Showing posts with label flock. Show all posts
Showing posts with label flock. Show all posts

Sunday, 4 September 2011

Graveyard Update


Not much to report this weekend, house work and other distractions got in the way, but I did find some time to progress the graveyard pieces slightly.  

Most of the basic paint work has been completed on the stone arches, the walls and gravestones. I started with a dark grey base, as a result of the wall filler being mixed with black paint before it was used on the polystyrene.

For the stone arches I then washed over these with black ink to try and get the dark grime deep down in the stone work before painting over the top with a varying mix of grey and white. For the headstones I simply worked white paint over the top of the original grey colour of the wall filler. The other stone work and general rocks sticking out of the ground were worked with a lighter grey than the built stone structures to give some shade to the otherwise quite grey layout.

To one piece I’ve started to add some flock, this panel of the graveyard borders on the edge of the ‘cursed’ zone, so the main area is going to be flocked with green grass, and the edge where I’ve put a couple more pieces of old twig as dead trees will form the start of the area of devastation.

The twigs have been fixed in place using PVA glue and more wall filler to build up the mound around the root base.  I’ll probably be burning the tops of these as well at some point.

In the foreground the area of devastation will be a contrast to the green resting place near the entrance arches

On the other section I’ve glued some flower arranger’s oasis. I sliced this into a thin layer using a sharp kitchen knife, and then shaved the sides to form as small hill shape. The off cut pieces I glued down around the base of the larger pieces and pressed them down firmly. These then allow me to ‘plant’ trees as in this photo. I’ve a few different trees with wire trunks that can be inserted and removed from the oasis. This will allow the setting to be changed quite dramatically when finished just by the different trees I can insert into the oasis. 

I was just about to cut up another beer case, this time a Budwiser one when I noticed the competition on the side, entering a pack code on line to win. Not expecting anything I nearly just went ahead with the cutting but thought ‘what the hell’ and entered the code online. What do you know; I won a £10 prize. I’ve now got to keep the box whilst I claim. If I hadn’t kept the box for model work it would probably have already been in the recycled bin by now – so my hording has finally paid off.

Saturday, 18 June 2011

Archive Collection – Stone Circle

I know I’ve shown the stone circle a couple of times but I realised that I had never actually talked about it. So, just to put the record straight or curved as the case may be here goes...

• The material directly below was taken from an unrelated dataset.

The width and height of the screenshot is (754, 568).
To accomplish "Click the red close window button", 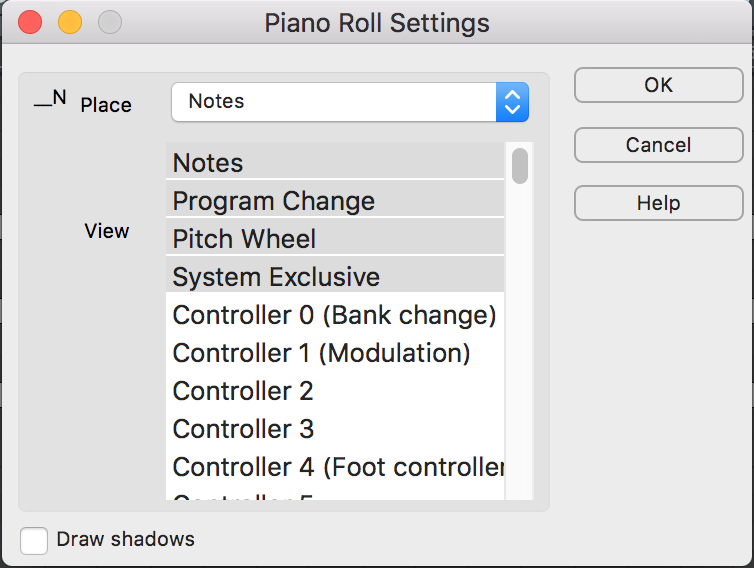I will coord(30,22).
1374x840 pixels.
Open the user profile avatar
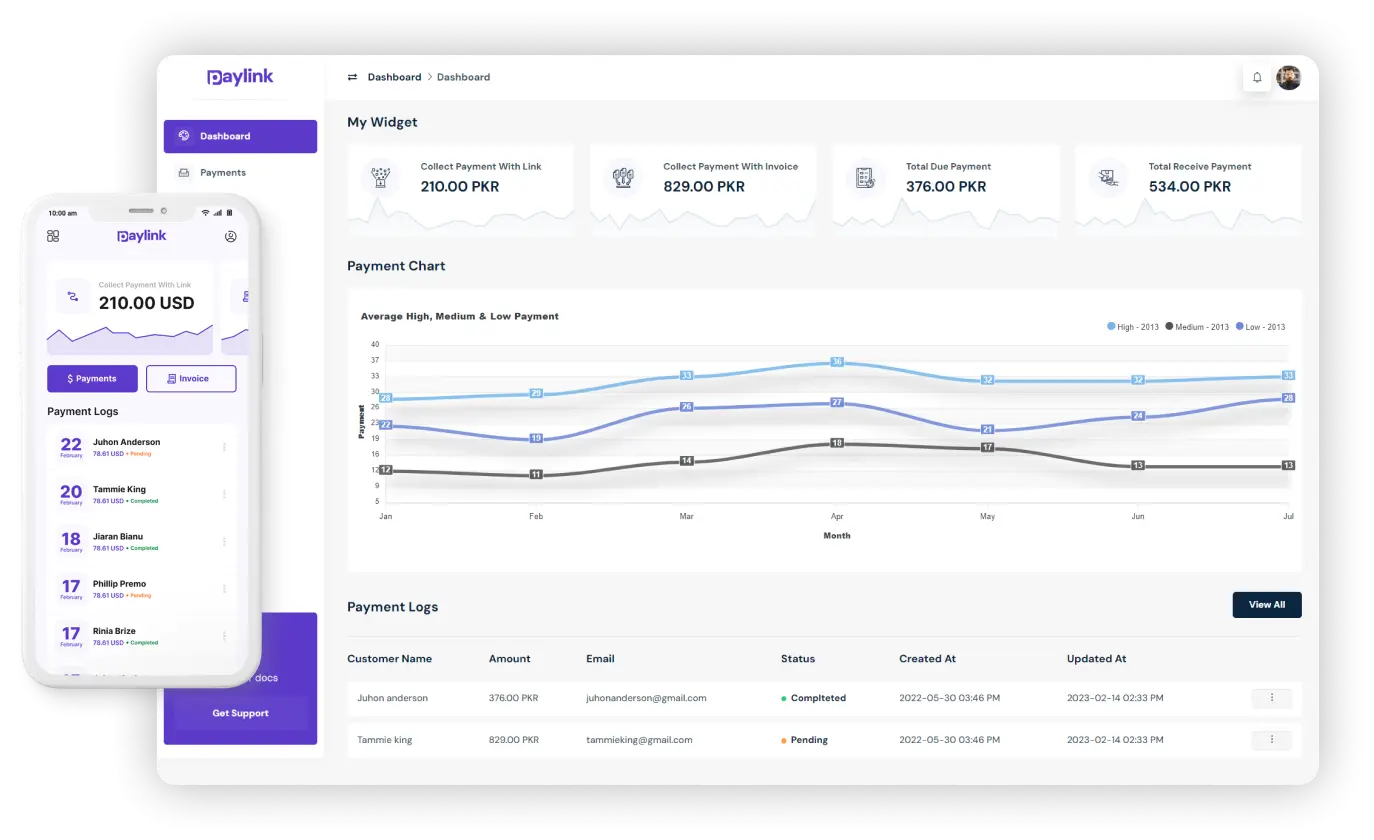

The stone circle came about around the same time as I was making the water mill when I had a lot of wall filler mixed up which I couldn’t keep. 




The question was what to do with it; I didn’t have any other models on the go at the time which were ready for wall filler to be added. Rather than waste it, I looked around for ideas as to what to do with it. I had been watching a lot of ‘Robin Of Sherwood’, and some of the scenes featured a stone circle, and with ‘Magical Ring’ and from ‘Clannad’ being one of the albums I often model to it was quite inevitable what came to mind. Oh and not to forget the ‘Doctor Who’ adventure ‘The Stones of Blood’, which must have been in the mental mix somewhere.

The base was a sheet of corrugated card board, and the stones themselves were small off cuts of foam board stuck together, some of the stones were single pieces of foam board, others would have had extra pieces stuck to them to add extra thickness in parts. These were quickly stuck down in a circle, with top pieces placed to make cap stones. I would probably have used quicker drying super glue as I had a pot of filler to use up before it set. Then I liberally plastered the mix over the arranged foam board pieces, ensuring that the surfaces had some curious textures.


Once all this had dried the base was covered with PVA glue and sprinkled with saw dust to add a first level of ground texture.

The whole lot was then painted, in those days all I was just using the Games Workshop paints, so these would have been the colours used.

Various green shades for the base, along with black, white and some of their grey mixes for the stones. Those early paints although having wonderful names were never labelled on the pots in those days, so my memory fades and some have been renamed since I believe.

Additional green flock was then added with more PVA glue, along with some scenic foliage.  I used the oasis foam for flower arranging on the front garden part of the watermill to allow model trees to be poked in at will. Small slithers of the oasis were shaved from the blocks of the foam and glued and pressed down in patches on the base of the stone circle. You can clearly see them around some of the stones where the ground work is a sort of brown-green colour and a different texture.